La mère de Kherly et Eidou, silencieuse depuis le début de la séance prend la parole à son tour, elle parle de liberté de culte, de la folie des hommes et de ces jours passés dans la prison rocheuse du Sinjar. Elle mentionne l’aide envoyée par avion. Elle était là, elle a vu le colis tomber sur cet homme qui ne s’est jamais relevé. Elle raconte la peur, la violence, le désir de vengeance des siens, prêts à mourir contre la vie d’un de leurs agresseurs. Soudain, l’ambiance change lorsqu’elle évoque le cas d’un proche enlevé et contraint à se convertir à l’Islam par ses geôliers. Ce vieil oncle auquel elle parle de temps à autre au téléphone est obligé de prier quotidiennement mais n’a aucune idée des phrases à prononcer. Tout le monde éclate de rire.

 

Jeux d’enfants, rires d’adultes

Il est temps de mettre en place les activités pour les dizaines d’enfants qui vivent là. Ballons, rondes et jeux en tous genres leurs permettent de partager, de se regrouper, de s’exprimer. Dans un contexte aussi difficile, beaucoup d’entre eux ont tendance à s’isoler et il est impératif de les identifier rapidement. Les six membres d’ACF organisent autant de petits groupes qui se pressent autour d’eux. Les activités se déroulent dans une impressionnante débauche d’énergie. Une centaine d’enfants participent aux différents jeux organisés. Tout autour, c’est l’ensemble des occupants des lieux qui se rassemblent peu à peu. Leurs sourires font écho aux rires des plus jeunes qui se pressent autour de l’équipe.

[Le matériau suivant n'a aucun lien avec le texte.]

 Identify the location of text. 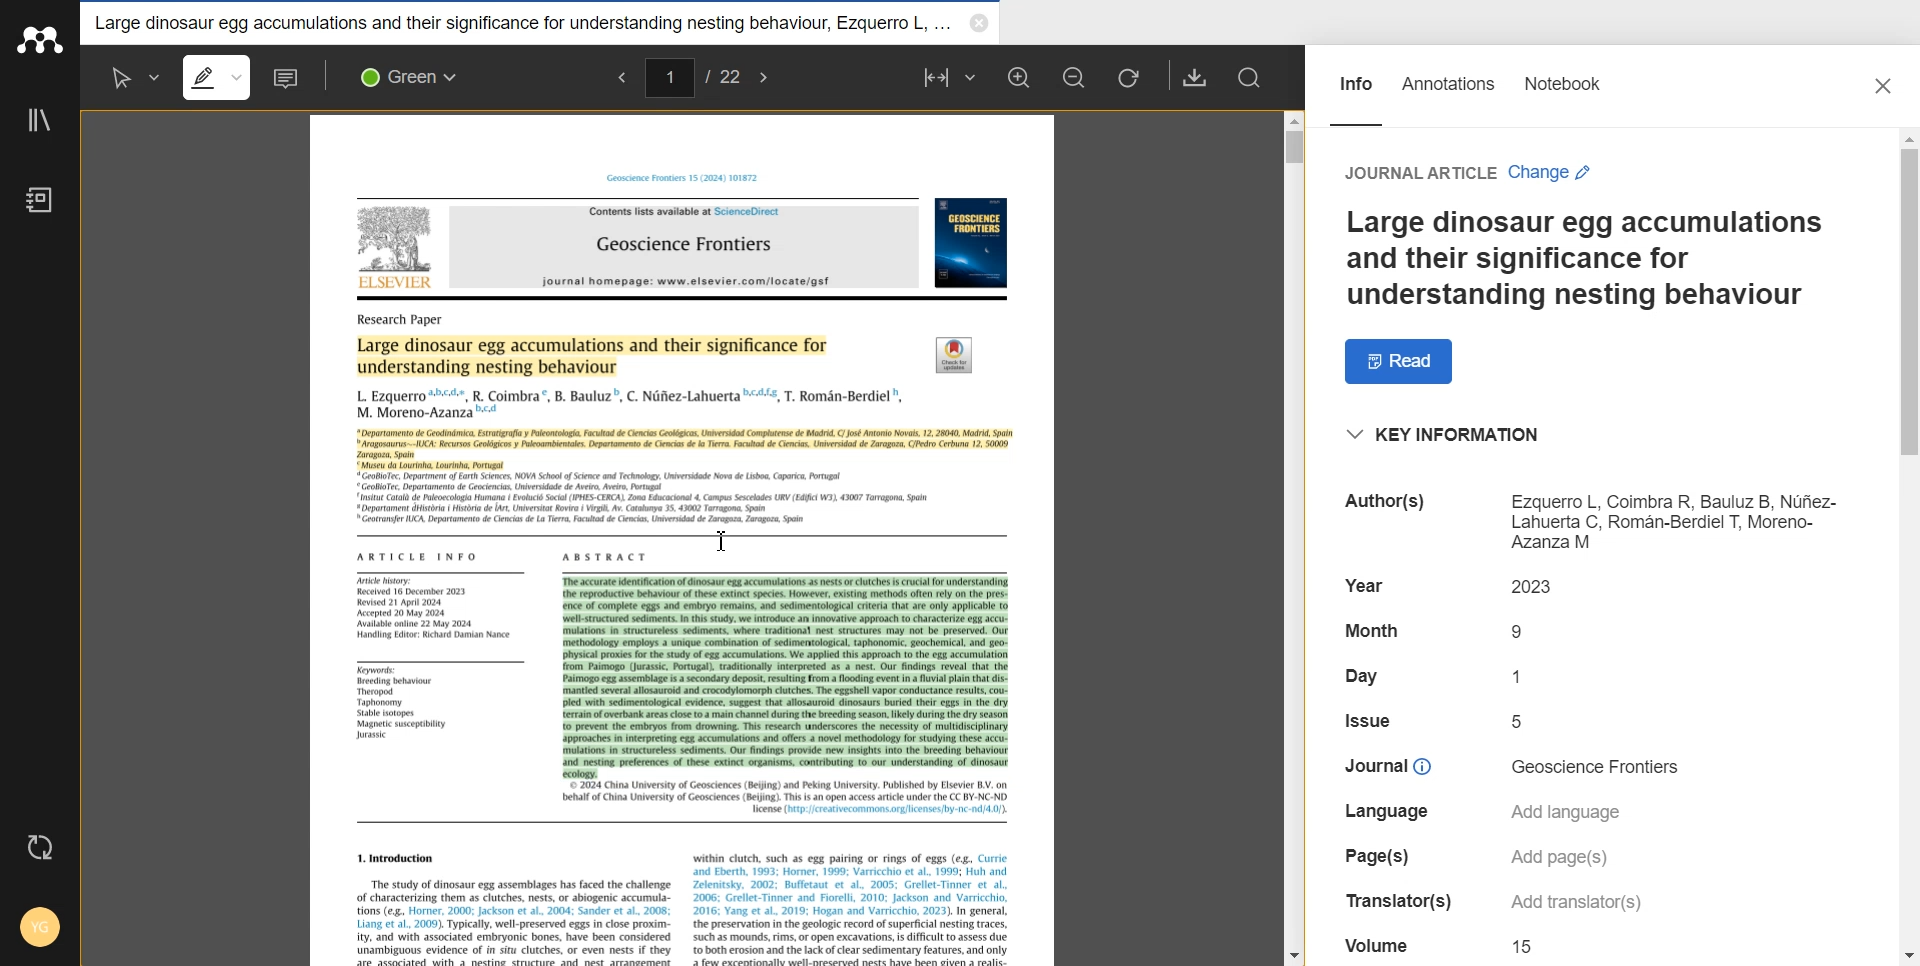
(1371, 629).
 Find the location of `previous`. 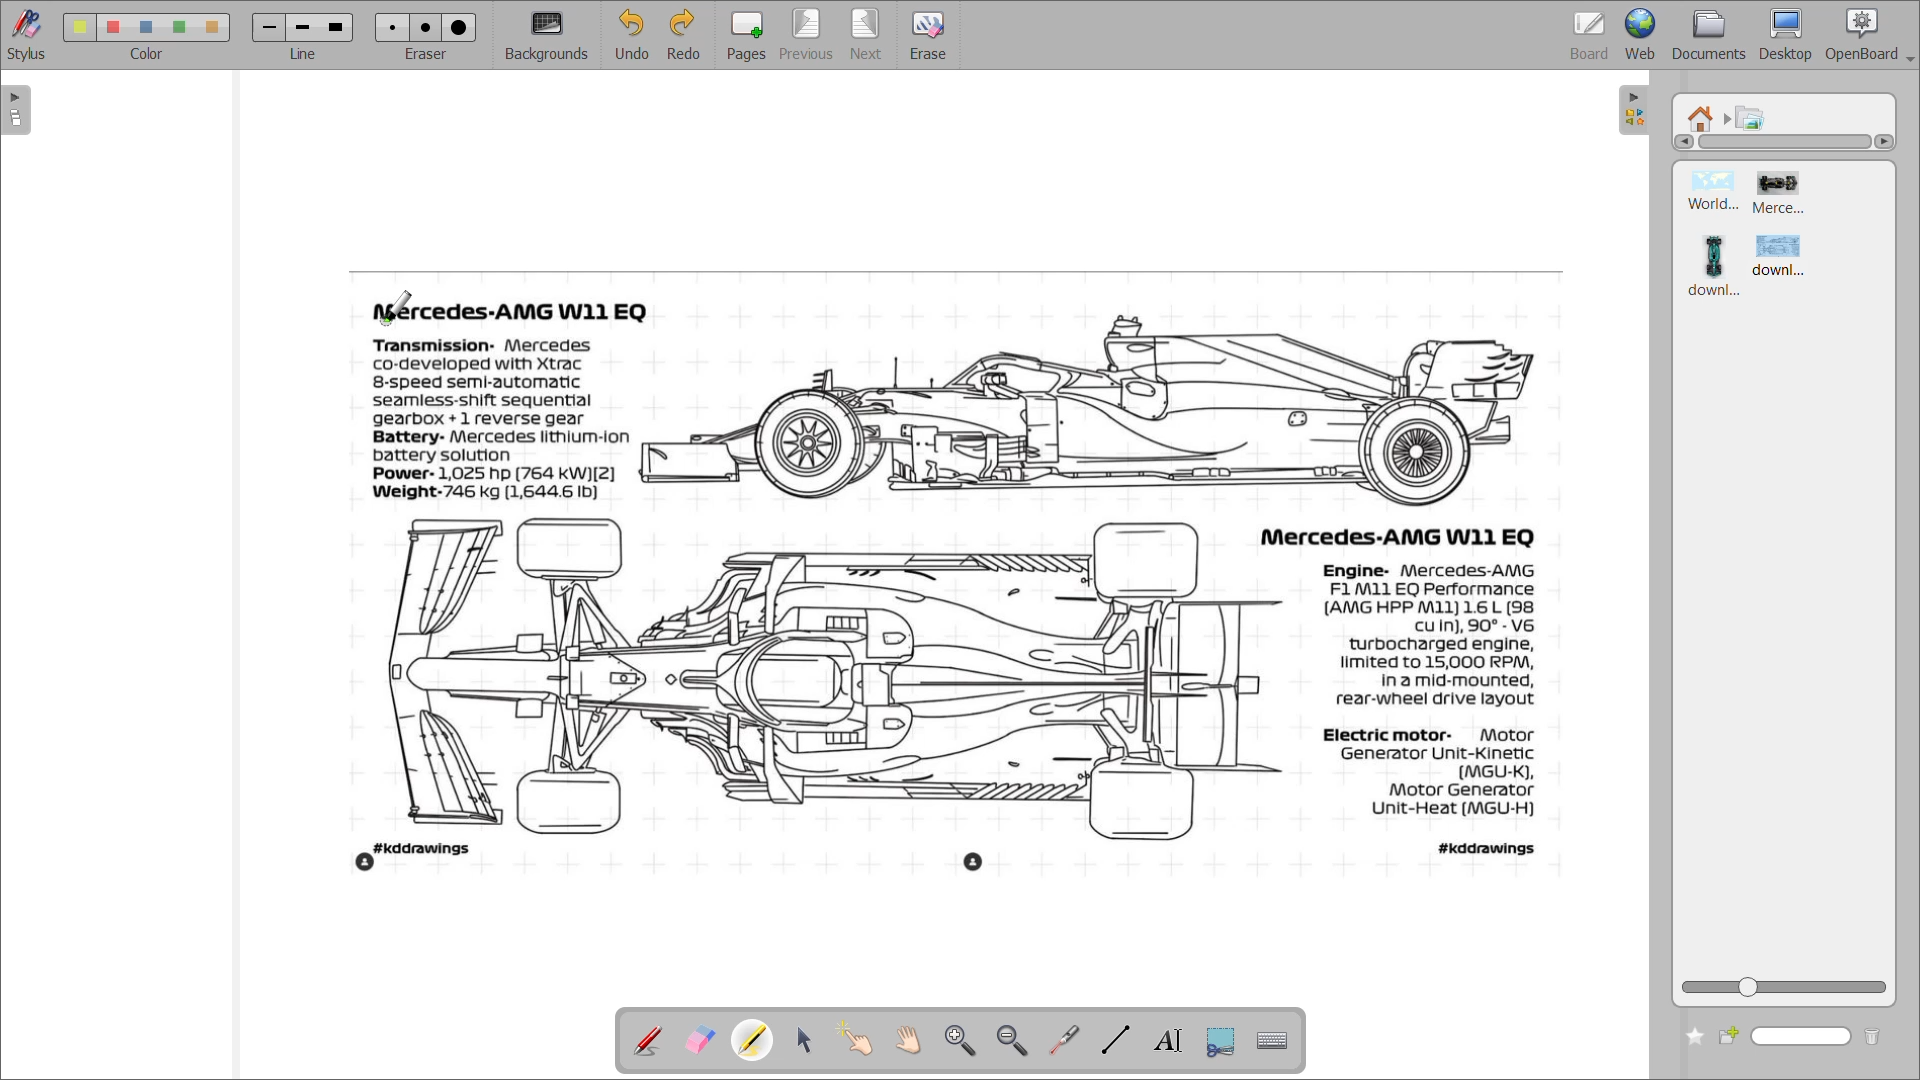

previous is located at coordinates (809, 34).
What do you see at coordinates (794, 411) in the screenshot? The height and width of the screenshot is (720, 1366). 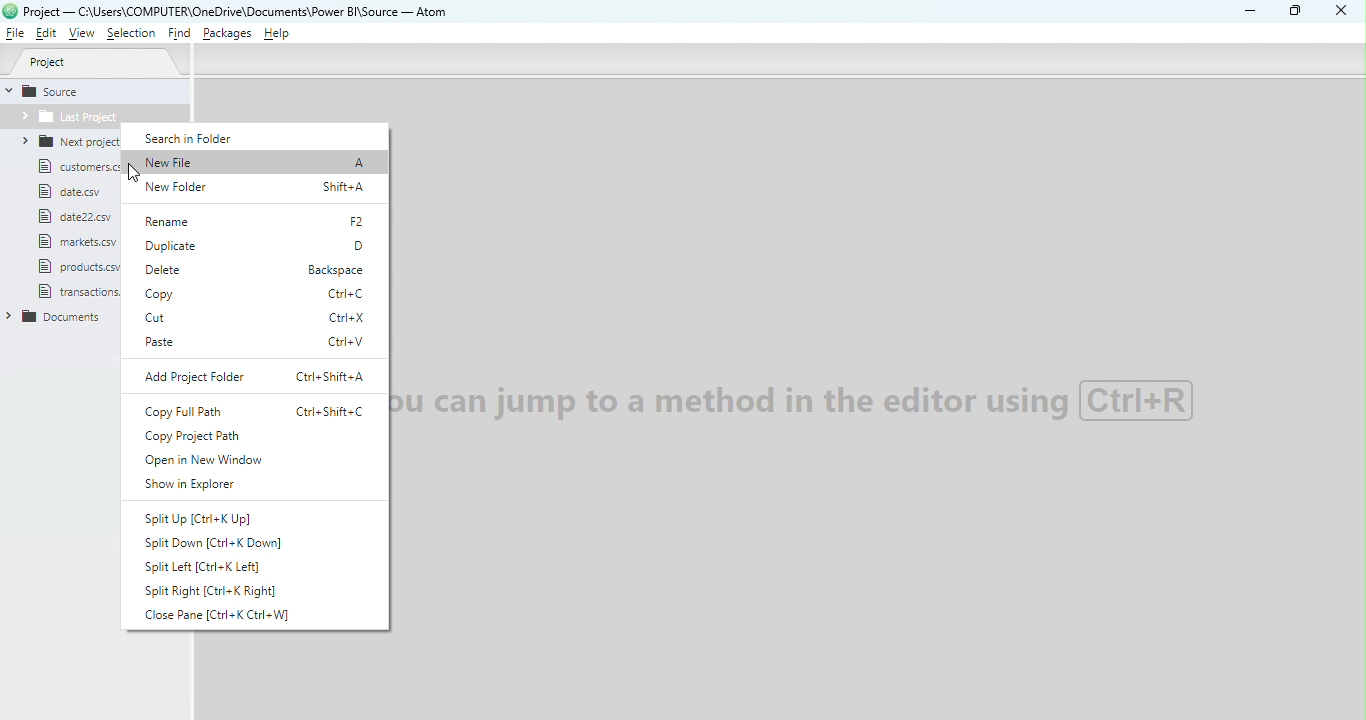 I see `watermark` at bounding box center [794, 411].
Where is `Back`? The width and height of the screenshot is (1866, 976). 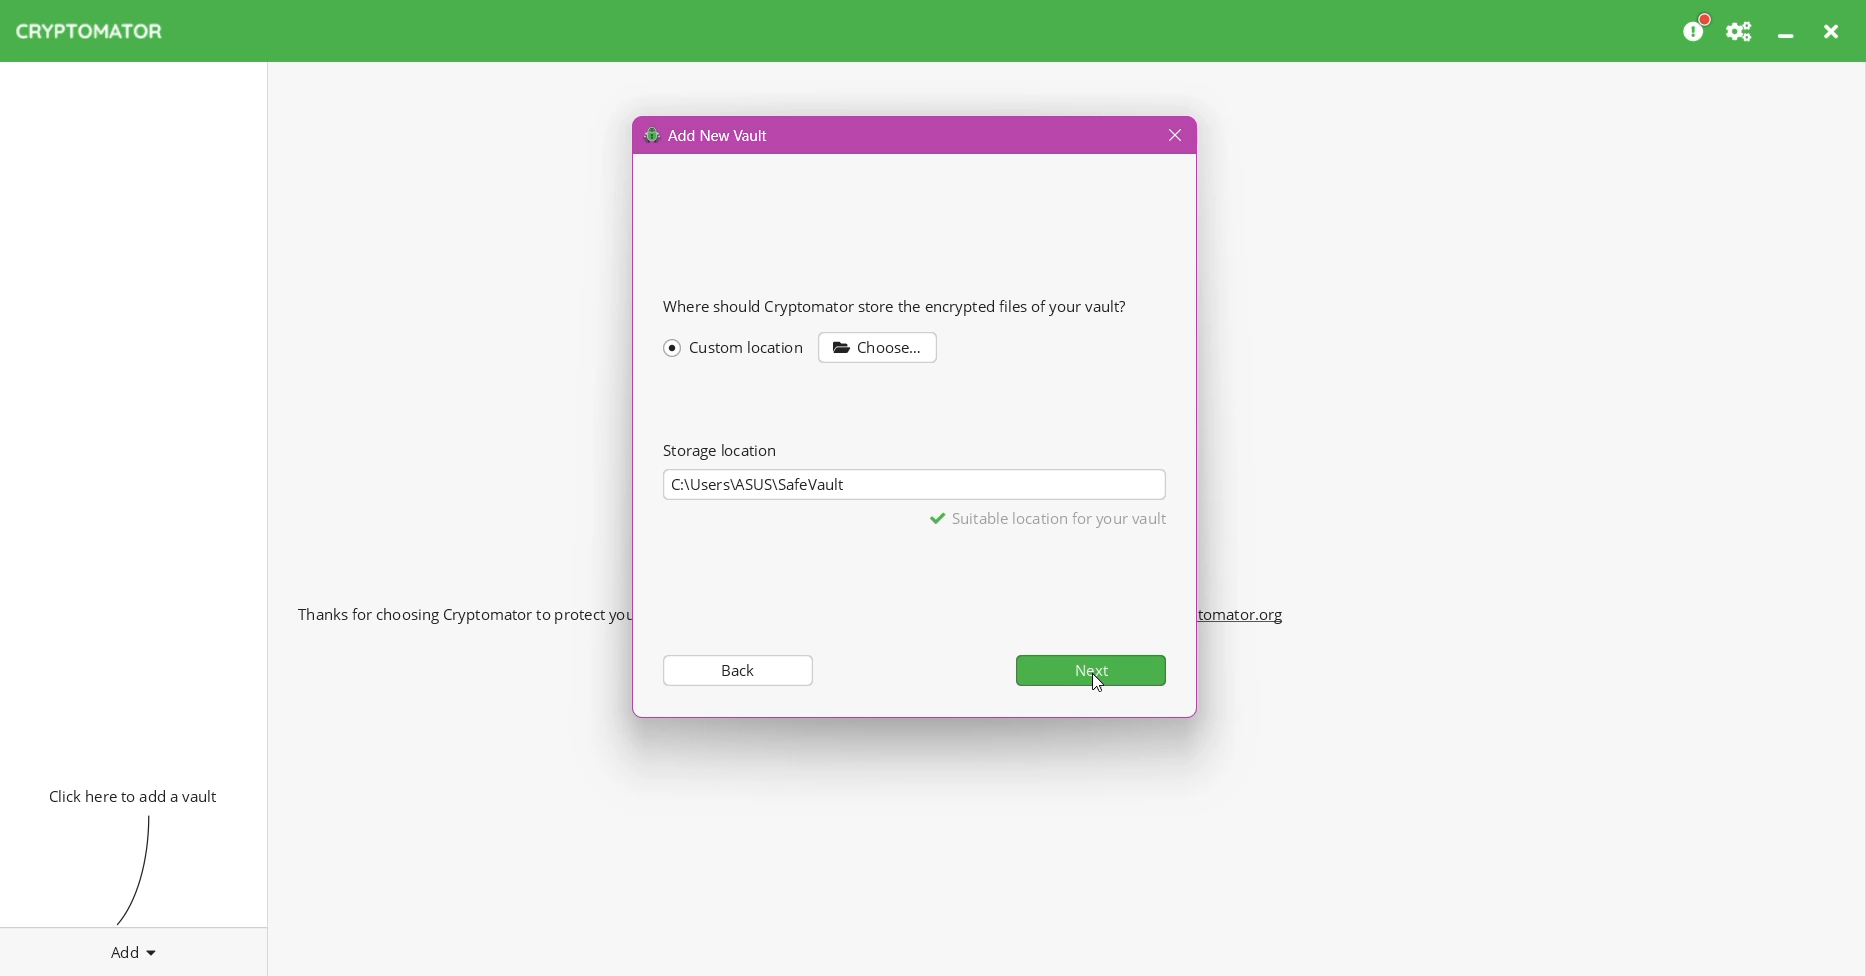 Back is located at coordinates (736, 669).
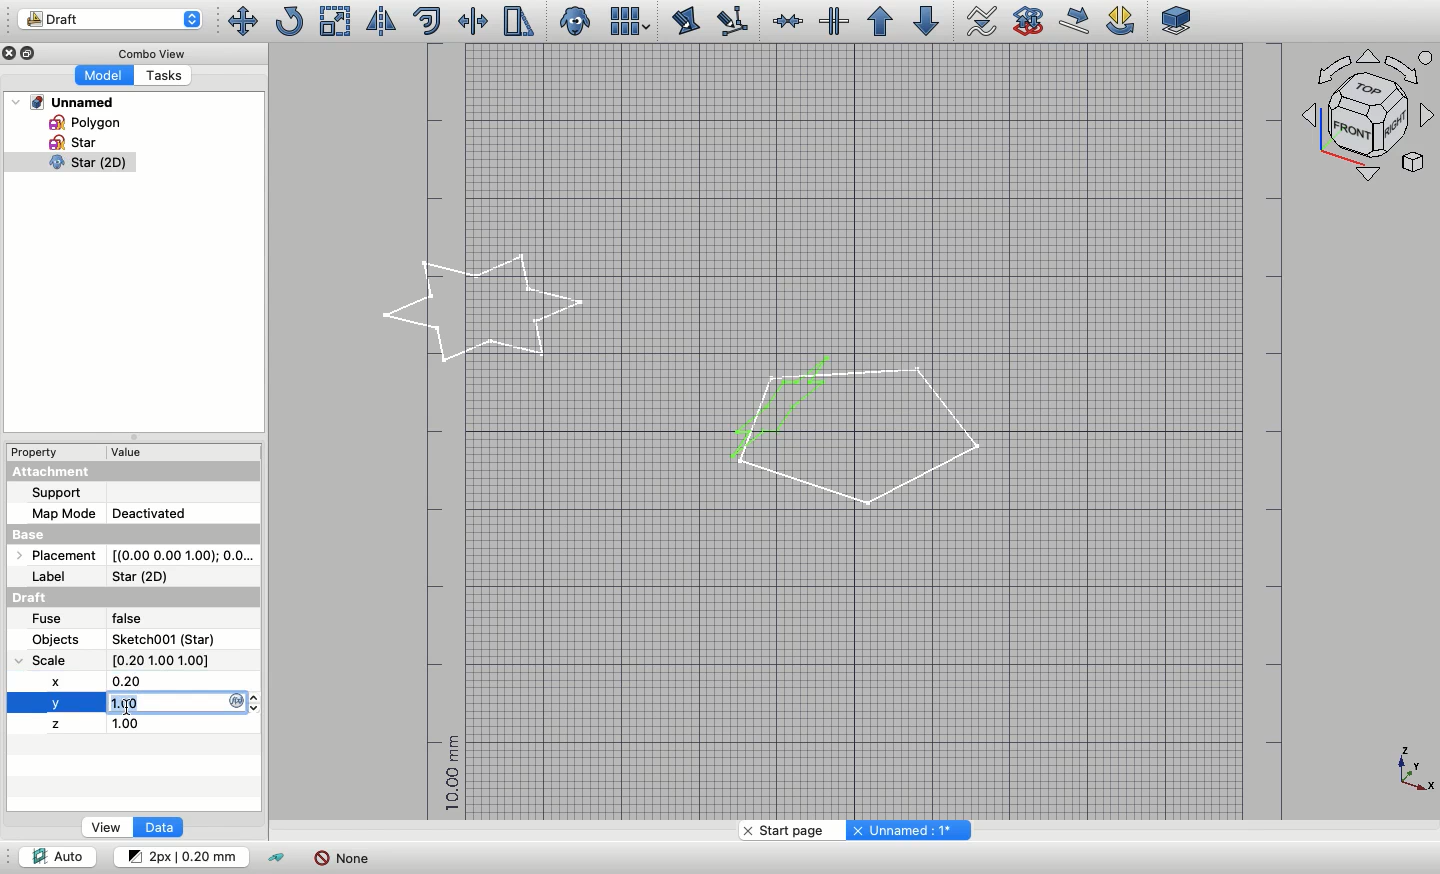 The image size is (1440, 874). Describe the element at coordinates (180, 555) in the screenshot. I see `[(0.00 0.00 1.00); 0.0...` at that location.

Pendant près de deux heures, c’est un véritable échappatoire, un retour à des activités normales, à une vie d’enfants, et pour les adultes, c’est un moment de relâche, un simple moment de plaisir à voir les leurs retrouver l’insouciance qui n’aurait jamais du les quitter.

Sur le chemin du retour, il faut quelques minutes aux équipes pour reprendre leur souffle, accepter ces histoires dont l’écho résonne encore. Rapidement, les blagues fusent et permettent d’évacuer le poids de l’histoire qui se joue au nord de l’Irak.